As a media psychologist, I investigate the fragmentation of life experience by researching how people interact with media to manage their lives. My research looks at the implications of new media technology allowing people to actively and quickly switch (on average every 19 seconds) between varied media content that encompasses all of life experience, including social relationships, work, entertainment, travel, food delivery, finances, and health. My publications are on Google Scholar.
At Waymo (formerly the Google self-driving car project), I currently lead quantitative user experience research in understanding and designing for current and future ways that people and self-driving cars interact with each other. One of my research areas is around the psychology of how people experience and integrate self-driving cars into daily life.

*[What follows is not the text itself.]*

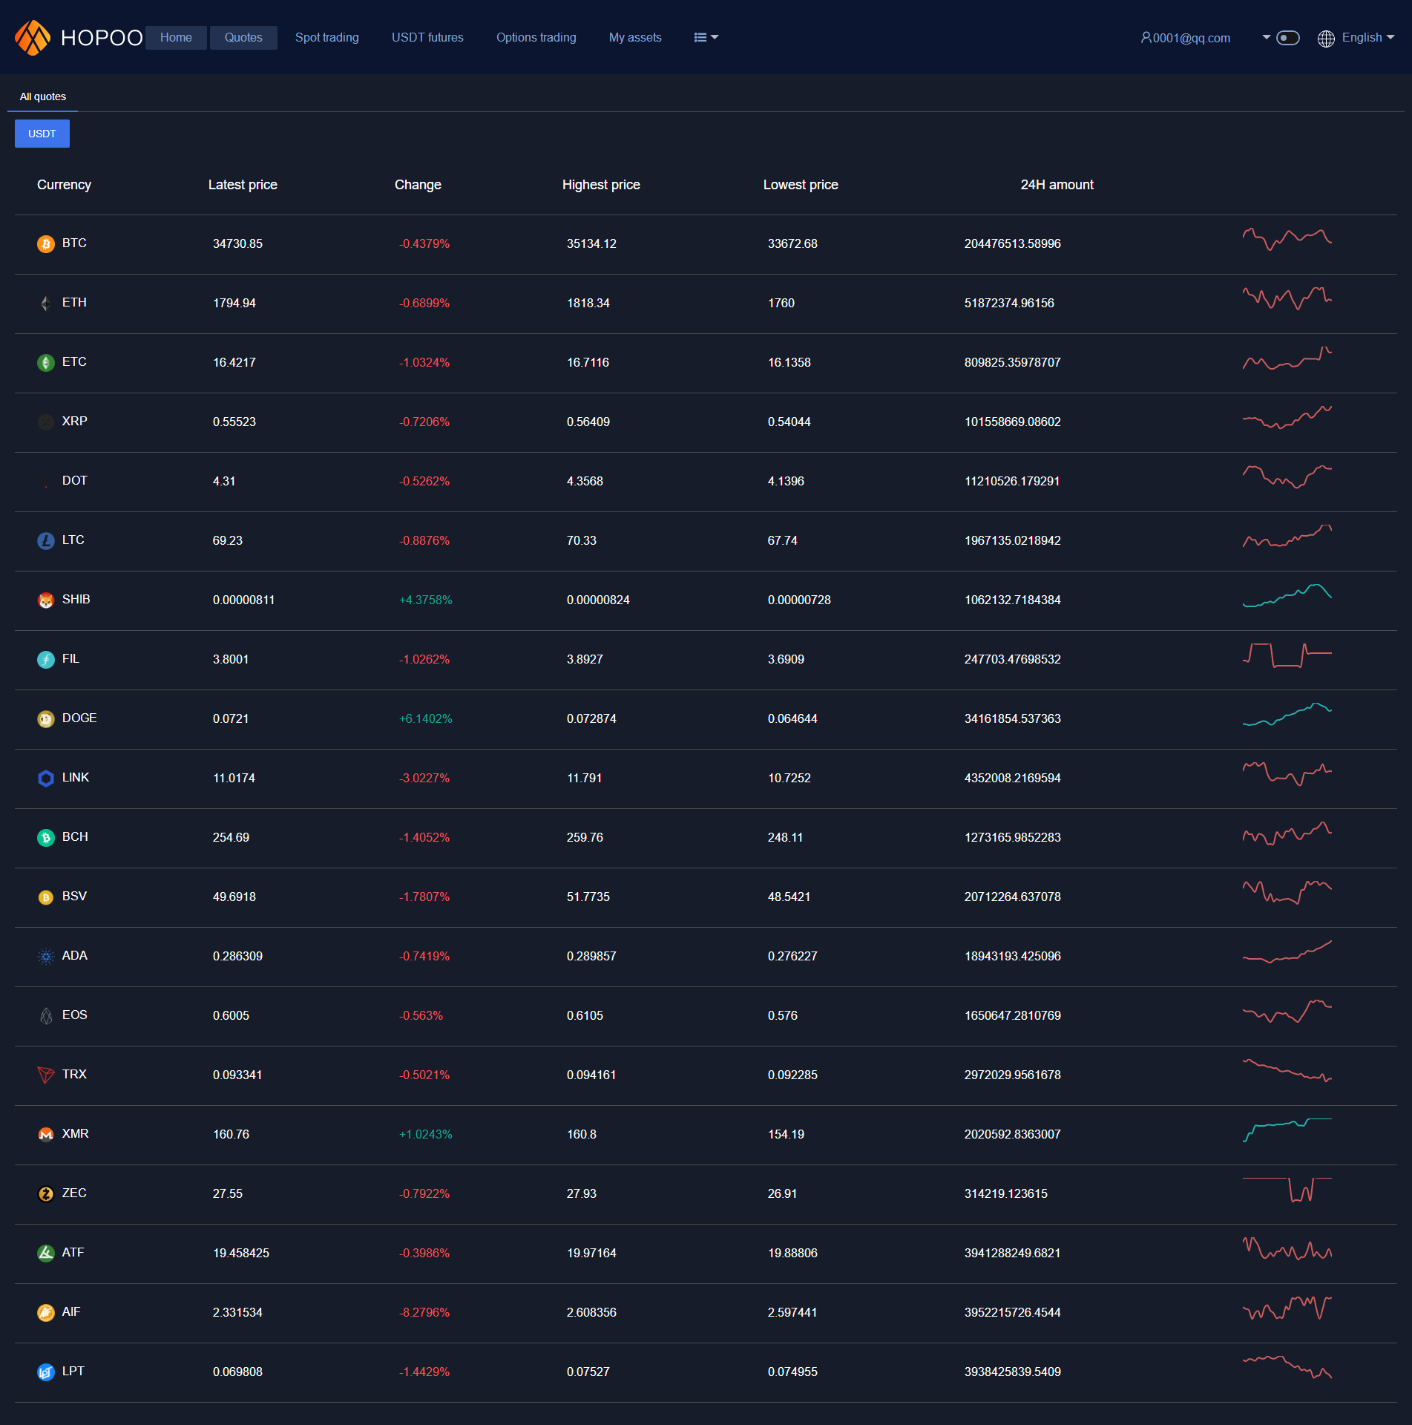Open the USDT futures menu
The height and width of the screenshot is (1425, 1412).
[x=427, y=38]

My research at Stanford University investigates the fragmentation of digital life by studying how and when people multitask with media. As computers and smart phones become dominant sources of a greater range of content, an entire day can be experienced on a screen, from social interactions to work to errands and entertainment. This work combines new methods to capture screen recordings and behavioral data in studying how people sequence media content in creating unique threads of digital experience.
At Stanford's Virtual Human Interaction Lab (VHIL), my research investigated the effects of interaction with virtual avatars on subsequent real world behavior. In one study, the effects of interacting with one's future self in order to visualize the future were shown to greatly increase the probability of accepting later monetary awards over immediate ones. Another study found that just the perception that a virtual avatar was controlled by a human led to greater social influence than the perception that it was controlled by a computer.
At Vine (acquired by Twitter), I established the user research team to understand the psychology of six second looping videos and their impact on digital culture.
At Mozilla, my research on Firefox focused on exploring the relationship between psychological factors of user behavior and browser usage patterns, such as multitasking. It culminated in a behavioral segmentation study of browser users, resulting in a user typology of attitudes, beliefs, and cognitions.
And at NASA, I prototyped a mixed human-robot controlled interface to be used by astronauts in operating the carbon dioxide removal system (CDRS) on the International Space Station.